Duke & Dame is Black-owned whiskey brand, founded by two friends who made the jump from the finance world to the spirits industry.

Duke & Dame Salted Caramel flavored whiskey

Friends Amani Macaulay and Chima Burey left the corporate finance world to follow their passion for creating whiskey. The Duke & Dame brand makes a flavored whiskey that, while tasting like salted caramel, only has 1 gram of sugar per serving. Sip it on the rocks for an after-dinner sweet treat, make an Old Fashioned with it, or try Duke & Dame in a tropical mule with pineapple juice, lemon juice and ginger beer. The award-winning brand is widely available at stores and bars throughout Metro Detroit.

Brough Brothers

This one is harder to find around town, but it is distributed here. Made in Louisville, Kentucky, this bourbon is run by the three Yarbrough brothers. Look for the bottle with the three brothers on the label with other drawings paying homage to Kentucky heritage: bourbon, basketball, boxing and horse racing. Those visiting the Bluegrass State can get a 30-minute tour of the distillery, which is billed as the first African American-owned distillery in the state.

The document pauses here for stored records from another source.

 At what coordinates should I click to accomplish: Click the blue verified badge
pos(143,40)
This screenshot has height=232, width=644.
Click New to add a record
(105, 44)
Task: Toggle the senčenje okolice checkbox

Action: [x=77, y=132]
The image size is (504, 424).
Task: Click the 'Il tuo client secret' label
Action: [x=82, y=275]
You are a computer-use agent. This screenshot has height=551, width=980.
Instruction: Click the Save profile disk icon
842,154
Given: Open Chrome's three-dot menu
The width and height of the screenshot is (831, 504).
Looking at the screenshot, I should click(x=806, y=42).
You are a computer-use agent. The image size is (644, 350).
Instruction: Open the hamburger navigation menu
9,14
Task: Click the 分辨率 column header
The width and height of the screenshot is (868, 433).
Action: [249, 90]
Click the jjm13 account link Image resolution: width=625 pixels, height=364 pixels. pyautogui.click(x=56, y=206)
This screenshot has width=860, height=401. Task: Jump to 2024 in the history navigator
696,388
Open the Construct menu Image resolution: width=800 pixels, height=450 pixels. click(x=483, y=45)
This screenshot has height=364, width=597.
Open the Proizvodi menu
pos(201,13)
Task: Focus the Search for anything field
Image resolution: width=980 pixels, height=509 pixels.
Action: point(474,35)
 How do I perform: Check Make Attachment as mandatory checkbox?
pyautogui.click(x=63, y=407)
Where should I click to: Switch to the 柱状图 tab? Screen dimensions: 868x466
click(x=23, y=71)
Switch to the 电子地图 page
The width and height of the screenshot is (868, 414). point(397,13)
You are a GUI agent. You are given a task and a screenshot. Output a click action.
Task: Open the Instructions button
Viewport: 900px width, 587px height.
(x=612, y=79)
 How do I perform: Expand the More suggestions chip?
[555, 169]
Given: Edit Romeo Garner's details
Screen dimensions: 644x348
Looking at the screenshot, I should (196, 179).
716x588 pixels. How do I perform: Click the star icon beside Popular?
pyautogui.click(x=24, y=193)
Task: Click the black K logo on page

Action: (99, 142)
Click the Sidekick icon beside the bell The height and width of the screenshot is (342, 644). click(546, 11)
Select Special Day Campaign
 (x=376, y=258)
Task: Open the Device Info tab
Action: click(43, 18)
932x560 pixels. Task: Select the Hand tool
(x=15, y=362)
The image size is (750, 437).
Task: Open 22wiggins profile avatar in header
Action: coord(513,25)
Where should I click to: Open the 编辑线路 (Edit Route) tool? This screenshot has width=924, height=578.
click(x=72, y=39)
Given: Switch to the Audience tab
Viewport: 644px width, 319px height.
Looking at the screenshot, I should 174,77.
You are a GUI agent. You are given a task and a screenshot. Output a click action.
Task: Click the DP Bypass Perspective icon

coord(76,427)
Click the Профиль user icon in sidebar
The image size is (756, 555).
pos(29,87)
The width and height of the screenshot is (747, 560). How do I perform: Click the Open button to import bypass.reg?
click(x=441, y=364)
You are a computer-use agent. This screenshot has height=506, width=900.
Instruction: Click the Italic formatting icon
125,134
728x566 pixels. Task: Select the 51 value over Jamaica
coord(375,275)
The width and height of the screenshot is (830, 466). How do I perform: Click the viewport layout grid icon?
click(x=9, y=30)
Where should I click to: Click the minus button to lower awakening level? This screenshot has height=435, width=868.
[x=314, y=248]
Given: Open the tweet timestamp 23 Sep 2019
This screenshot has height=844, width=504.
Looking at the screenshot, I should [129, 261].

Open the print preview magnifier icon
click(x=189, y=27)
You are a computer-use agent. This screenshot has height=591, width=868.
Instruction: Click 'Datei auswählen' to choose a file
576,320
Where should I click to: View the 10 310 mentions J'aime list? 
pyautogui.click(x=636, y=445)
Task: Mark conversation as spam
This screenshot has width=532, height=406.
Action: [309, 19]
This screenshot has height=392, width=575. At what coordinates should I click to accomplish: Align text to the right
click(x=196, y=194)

Light Equiano Rum is a blend of barrel-aged molasses rum from the Caribbean and fresh sugar cane juice rum from Africa.

Equiano Rum

Take your daiquiris to the next level with this award-winning and highly rated Afro-Caribbean rum, named after 18th century writer and abolitionist Olaudah Equiano. Five percent of company profits are donated to freedom and equality projects. A portion of sales from the website funds their own Equiano Rom Co. Foundation Grant, which supports Anti-Slavery International. The spirit is sold as the original, which has no spice, added sugar or colors, and the lighter variety, a blend of barrel-aged molasses rum from the Caribbean and fresh sugar cane juice rum from Africa. I found both bottles locally at Holiday Market in Royal Oak.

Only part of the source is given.